Les rencontres, voilà le thème central qui a donné son titre à Encounter, deuxième album sur lequel elle propose un son toujours aussi intemporel, mais plus expansif, bricolé en compagnie de son complice des débts, le multi-instrumentiste et réalisateur Alex McMahon. « On s’est rendu compte qu’on avait encore plein de choses à se dire et on avait envie de voir où pourrait aller notre relation musicale, explique Amélie. Alex m’a demandé ce que je voulais faire et tout ce que je lui ai dit c’est que j’avais envie de chansons plus… larges, quelque chose de plus fédérateur. »

La base folk est toujours la même, mais BEYRIES se permet des incursions plus pop, avec des titres entraînants comme Over Me, qui a presque la fougue de Florence and the Machine ou la lancinante Keep it to Yourself, où une ligne de basse entêtante dialogue avec des violons. Ces arrangements de cordes, signés Antoine Gratton, font aussi partie de l’expansion sonore que souhaitait Amélie et sont l’un des rares éléments qui ne sont pas attribuables au duo créatif BEYRIES-McMahon.

« Alex est tellement doué qu’il peut jouer de tout ! Pendant l’enregistrement, il jouait même les partitions de guitare et de basse, qui ne sont pas du tout ses instruments de prédilection; mais lorsqu’on a essayé de les faire jouer par de « vrais » guitaristes, tout le monde trouvait que les versions d’Alex étaient meilleures. Il joue avec instinct et passion, c’est un talent vraiment rare. »
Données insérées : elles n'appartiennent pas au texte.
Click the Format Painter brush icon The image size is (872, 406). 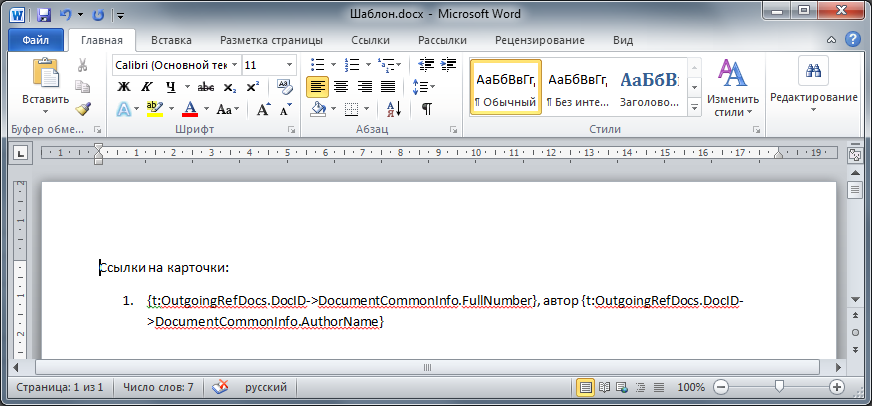[x=84, y=108]
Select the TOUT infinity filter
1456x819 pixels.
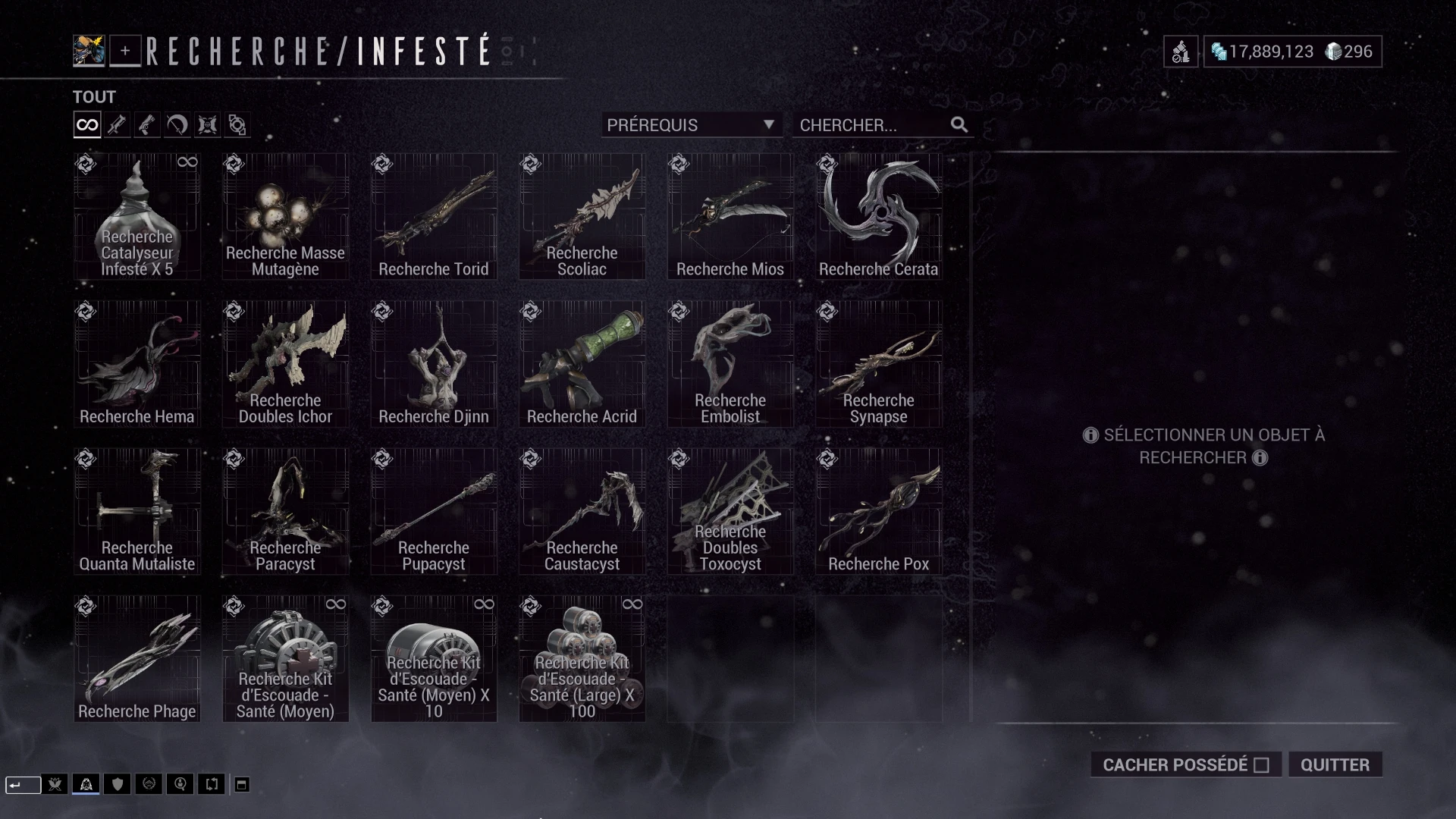(x=87, y=125)
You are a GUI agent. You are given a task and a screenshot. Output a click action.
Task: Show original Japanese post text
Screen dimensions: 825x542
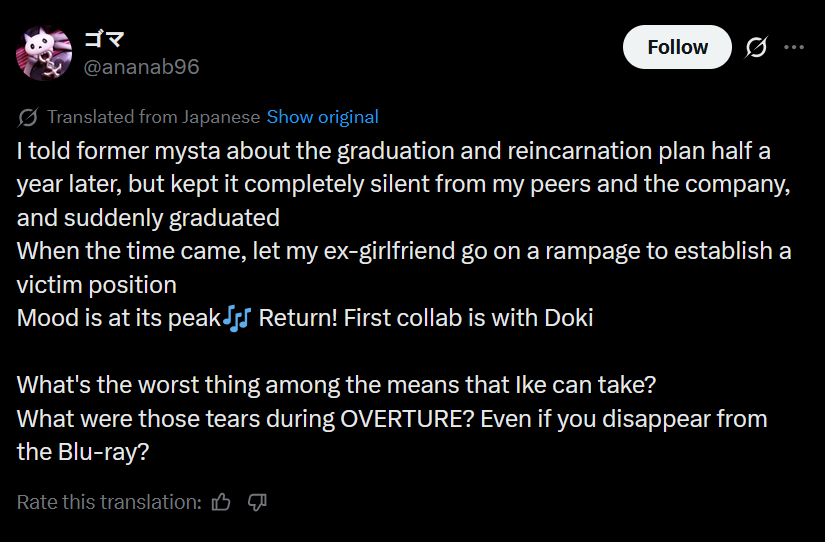(322, 117)
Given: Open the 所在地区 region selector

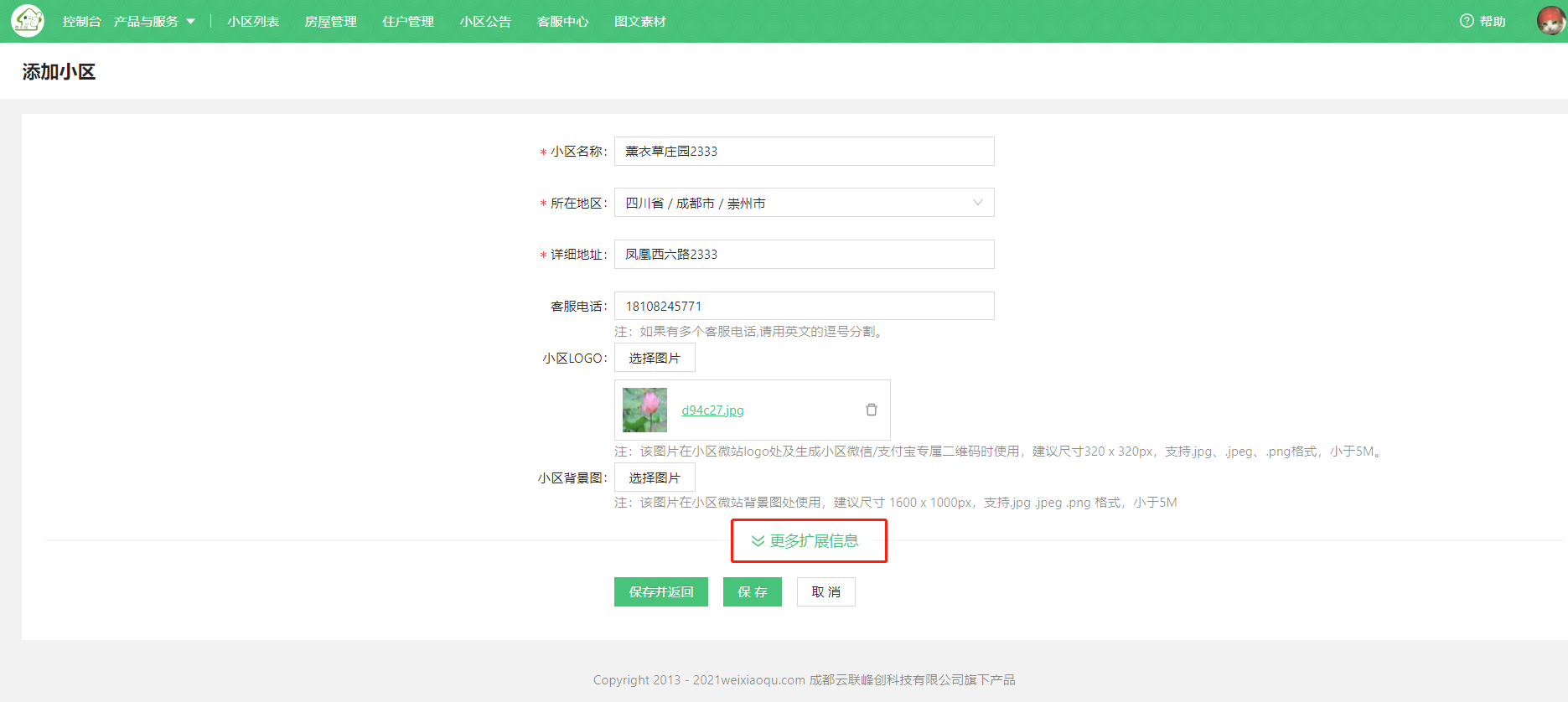Looking at the screenshot, I should [x=804, y=203].
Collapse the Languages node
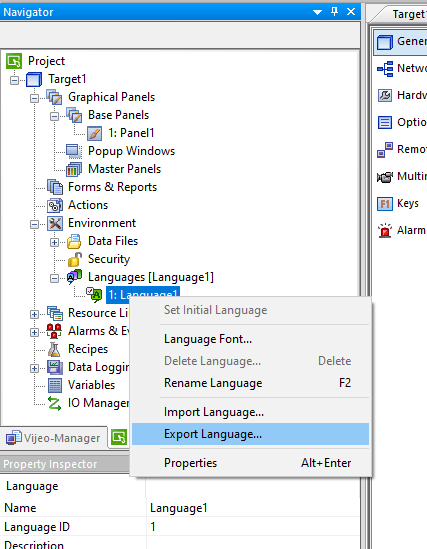The image size is (427, 549). 54,278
Bien qu’elle se dise grande consommatrice de musiques en tous genres, Amélie revient toujours aux incontournables qui l’ont formée : les Cat Stevens, Beatles et autres Elton John. À travers ces influences, elle cherche à donner à ses propres compositions quelque chose d’intemporel.

« Landing, c’était un album volontairement dépouillé et je voulais mettre l’accent sur les voix, les harmonies. Même si cette fois-ci, j’avais envie de quelque chose de plus ample, ce sont quand même des chansons qui peuvent toutes être ramenées à leur plus simple expression; je peux les interpréter guitare-voix ou piano-voix, voire carrément a capella. »

Rien d’étonnant, puisqu’elles ont presque toutes été composées sur le piano familial, un Heintzman de 1923 qu’Amélie a fait restaurer avec minutie. « C’est le seul objet auquel je suis attaché dans la vie, précise-t-elle. Je suis pianiste autodidacte, mais le fait de jouer sur ce piano sur lequel ma mère et ma grand-mère ont aussi joué me donne une connexion au passé. C’est quelque chose de très émotif pour moi. »

Et si Amélie s’est spécialisée dans l’intime, elle tourne aussi son regard vers le monde qui l’entoure, notamment avec la mordante Graceless, que l’on pourrait presque qualifier de protest song. « Normalement, j’essaie de garder mes chansons ouvertes, de façon à ce qu’elles puissent être interprétées de différentes façons, mais pour celle-là, il fallait que j’exprime franchement mon désarroi face à la direction que prend l’humanité. C’est ma toune préapocalyptique… Je me demande carrément jusqu’où on va aller dans la déshumanisation et la destruction de notre planète. Est-ce qu’on va réussir à se rassembler pour faire face aux grands enjeux qui menacent notre survie ? »

À défaut d’offrir une réponse, les chansons de BEYRIES sont là pour nous accompagner et nous rappeler notre humanité commune. C’est déjà pas mal…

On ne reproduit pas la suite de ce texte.